■ Required task
Reproduce the items below line for line, with nothing changed.

■ Recorded data
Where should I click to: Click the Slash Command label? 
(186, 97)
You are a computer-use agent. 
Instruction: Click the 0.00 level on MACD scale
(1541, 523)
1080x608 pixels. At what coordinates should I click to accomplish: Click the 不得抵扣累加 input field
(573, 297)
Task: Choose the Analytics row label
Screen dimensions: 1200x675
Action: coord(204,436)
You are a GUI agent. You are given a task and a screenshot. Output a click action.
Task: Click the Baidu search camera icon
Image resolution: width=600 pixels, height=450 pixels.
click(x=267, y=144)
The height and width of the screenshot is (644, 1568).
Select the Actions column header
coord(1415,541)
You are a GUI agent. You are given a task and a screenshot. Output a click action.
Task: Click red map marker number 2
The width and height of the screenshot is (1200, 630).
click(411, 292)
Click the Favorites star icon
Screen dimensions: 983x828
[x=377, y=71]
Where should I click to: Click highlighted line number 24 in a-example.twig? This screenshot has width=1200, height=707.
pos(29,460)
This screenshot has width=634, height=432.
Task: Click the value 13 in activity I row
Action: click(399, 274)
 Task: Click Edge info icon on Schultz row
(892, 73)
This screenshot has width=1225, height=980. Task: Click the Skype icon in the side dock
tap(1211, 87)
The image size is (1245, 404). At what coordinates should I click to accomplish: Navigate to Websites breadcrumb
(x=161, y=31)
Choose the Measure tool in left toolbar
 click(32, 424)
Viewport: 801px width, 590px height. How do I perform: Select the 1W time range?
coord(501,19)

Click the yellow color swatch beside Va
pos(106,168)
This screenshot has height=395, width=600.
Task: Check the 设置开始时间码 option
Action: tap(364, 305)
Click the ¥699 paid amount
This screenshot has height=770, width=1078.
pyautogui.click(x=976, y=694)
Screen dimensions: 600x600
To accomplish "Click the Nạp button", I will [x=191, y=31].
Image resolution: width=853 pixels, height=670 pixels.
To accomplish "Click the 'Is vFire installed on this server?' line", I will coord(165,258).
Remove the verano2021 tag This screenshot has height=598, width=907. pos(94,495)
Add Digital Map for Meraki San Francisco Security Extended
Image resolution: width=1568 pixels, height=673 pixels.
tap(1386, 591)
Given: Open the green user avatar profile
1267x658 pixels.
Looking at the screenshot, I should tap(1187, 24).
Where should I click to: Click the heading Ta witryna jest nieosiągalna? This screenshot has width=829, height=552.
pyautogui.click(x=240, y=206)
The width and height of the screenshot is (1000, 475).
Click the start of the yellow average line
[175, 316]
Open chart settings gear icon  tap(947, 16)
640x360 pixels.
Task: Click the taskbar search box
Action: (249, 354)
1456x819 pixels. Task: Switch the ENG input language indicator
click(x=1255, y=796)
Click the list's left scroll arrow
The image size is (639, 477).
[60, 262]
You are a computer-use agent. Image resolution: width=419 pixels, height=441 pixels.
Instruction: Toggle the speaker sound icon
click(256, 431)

■ Task solution
Where should I click to: Click the Slash Command label? 
(186, 97)
You are a computer-use agent. 
Instruction: Click the 0.00 level on MACD scale
(1541, 523)
1080x608 pixels. At what coordinates should I click to accomplish: Click the 不得抵扣累加 input field
(573, 297)
Task: Choose the Analytics row label
Screen dimensions: 1200x675
Action: coord(204,436)
You are a GUI agent. You are given a task and a screenshot. Output a click action.
Task: Click the Baidu search camera icon
Image resolution: width=600 pixels, height=450 pixels.
click(x=267, y=144)
The height and width of the screenshot is (644, 1568).
Select the Actions column header
coord(1415,541)
You are a GUI agent. You are given a task and a screenshot. Output a click action.
Task: Click red map marker number 2
The width and height of the screenshot is (1200, 630).
click(411, 292)
Click the Favorites star icon
Screen dimensions: 983x828
[x=377, y=71]
Where should I click to: Click highlighted line number 24 in a-example.twig? This screenshot has width=1200, height=707.
pos(29,460)
This screenshot has width=634, height=432.
Task: Click the value 13 in activity I row
Action: click(399, 274)
 Task: Click Edge info icon on Schultz row
(892, 73)
This screenshot has width=1225, height=980. Task: Click the Skype icon in the side dock
tap(1211, 87)
The image size is (1245, 404). At what coordinates should I click to accomplish: Navigate to Websites breadcrumb
(x=161, y=31)
Choose the Measure tool in left toolbar
 click(32, 424)
Viewport: 801px width, 590px height. How do I perform: Select the 1W time range?
coord(501,19)

Click the yellow color swatch beside Va
pos(106,168)
This screenshot has height=395, width=600.
Task: Check the 设置开始时间码 option
Action: tap(364, 305)
Click the ¥699 paid amount
This screenshot has height=770, width=1078.
pyautogui.click(x=976, y=694)
Screen dimensions: 600x600
To accomplish "Click the Nạp button", I will [x=191, y=31].
Image resolution: width=853 pixels, height=670 pixels.
To accomplish "Click the 'Is vFire installed on this server?' line", I will coord(165,258).
Remove the verano2021 tag This screenshot has height=598, width=907. pos(94,495)
Add Digital Map for Meraki San Francisco Security Extended
Image resolution: width=1568 pixels, height=673 pixels.
tap(1386, 591)
Given: Open the green user avatar profile
1267x658 pixels.
Looking at the screenshot, I should tap(1187, 24).
Where should I click to: Click the heading Ta witryna jest nieosiągalna? This screenshot has width=829, height=552.
pyautogui.click(x=240, y=206)
The width and height of the screenshot is (1000, 475).
Click the start of the yellow average line
[175, 316]
Open chart settings gear icon  tap(947, 16)
640x360 pixels.
Task: Click the taskbar search box
Action: (249, 354)
1456x819 pixels. Task: Switch the ENG input language indicator
click(x=1255, y=796)
Click the list's left scroll arrow
The image size is (639, 477).
[60, 262]
You are a computer-use agent. Image resolution: width=419 pixels, height=441 pixels.
Instruction: Toggle the speaker sound icon
click(256, 431)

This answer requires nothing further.